/MovieRecommender

PySpark recommendation system for movies. Final project for DSCI 632.

Primary LanguageJupyter Notebook

Creating a Movie Recommendation System Using PySpark

Project Overview:

This repository was created for the INFO 632 course at Drexel University. The goal was to create a recommendating system using PySpark to recommend any number of movies to a user given their previous ratings and ratings of other users who are similar to them. We utilized both collaborative filtering and content-based recommendations. The ratings data used came from GroupLens, specifically their MovieLens dataset.

File Manifest:

  • Folder /data - Contains all data files
    • links.csv - Contains IMDb and TMDb movie IDs.
    • movies.csv - Contains movie titles and genres.
    • ratings.csv - Contains ratings data for each user.
    • tags.csv - Contains user-provided tags for movies.
  • Folder /documents - Cotains all miscellaneous documents
    • Final Project Write Up.pdf - Final report required for class.
  • Part1_EDA.ipynb - Python/PySpark code for MovieLens EDA.
  • Part2_CollaborativeFiltering.ipynb - Python/PySpark code for collaborative filtering recommending.
  • Part3_ContentBased.ipynb - Python/PySpark code for content-based recommending.

Reason for Project:

Movie predictions can help users find movies they'll most likely enjoy that they might otherwise not have discovered. Accurate and useful recommendations can also encourage a user to continue utilizing a given platform, like Netflix, Hulu, or Disney+.

Team Members:

Alphabetized by last name:

Python Requirements

  • Python ≥ 3.8.
  • Python libraries required:
    • matplotlib.pylot
    • pandas

How to Execute Notebook:

All of the code in this project needs to be opened in a Jupyter notebook environment. We recommend using Google Colab.

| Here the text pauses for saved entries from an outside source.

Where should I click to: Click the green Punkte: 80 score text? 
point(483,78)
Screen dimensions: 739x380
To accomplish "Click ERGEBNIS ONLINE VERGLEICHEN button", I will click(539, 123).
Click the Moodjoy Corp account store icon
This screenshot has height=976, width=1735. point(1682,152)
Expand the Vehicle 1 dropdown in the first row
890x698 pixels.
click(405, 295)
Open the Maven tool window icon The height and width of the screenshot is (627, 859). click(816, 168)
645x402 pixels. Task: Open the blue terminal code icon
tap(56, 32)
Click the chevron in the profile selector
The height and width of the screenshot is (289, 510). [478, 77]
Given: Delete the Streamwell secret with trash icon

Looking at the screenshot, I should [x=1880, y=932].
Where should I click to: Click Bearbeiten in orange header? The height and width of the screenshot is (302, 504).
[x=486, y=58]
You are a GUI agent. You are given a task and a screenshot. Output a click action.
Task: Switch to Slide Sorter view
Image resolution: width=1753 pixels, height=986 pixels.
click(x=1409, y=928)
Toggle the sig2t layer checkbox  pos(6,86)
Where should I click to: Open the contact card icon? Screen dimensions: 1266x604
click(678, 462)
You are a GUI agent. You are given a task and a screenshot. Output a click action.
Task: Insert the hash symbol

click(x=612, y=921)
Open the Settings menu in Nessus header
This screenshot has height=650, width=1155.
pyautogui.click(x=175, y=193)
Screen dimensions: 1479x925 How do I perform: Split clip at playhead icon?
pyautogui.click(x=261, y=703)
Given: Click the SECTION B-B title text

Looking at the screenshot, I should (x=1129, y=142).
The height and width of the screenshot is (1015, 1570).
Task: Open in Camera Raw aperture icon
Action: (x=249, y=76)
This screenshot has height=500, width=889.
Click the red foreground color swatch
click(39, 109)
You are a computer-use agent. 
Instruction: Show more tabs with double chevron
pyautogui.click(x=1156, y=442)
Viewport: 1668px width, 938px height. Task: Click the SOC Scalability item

Known Limitations of Project:

  1. Only 600 users. This only contains data on 600 users. More users would allow for better predictions and might highlight additional latent features that could be valuable.
  2. Most current data is four years old. It might be useful to include ratings from current movies. If we provided hypothetical recommendations to these users, it might not longer be accurate for their current tastes.
  3. Small dataset We only have 100,000 ratings. If we had the cloud computing power, we could analyze the larger 20M+ ratings dataset.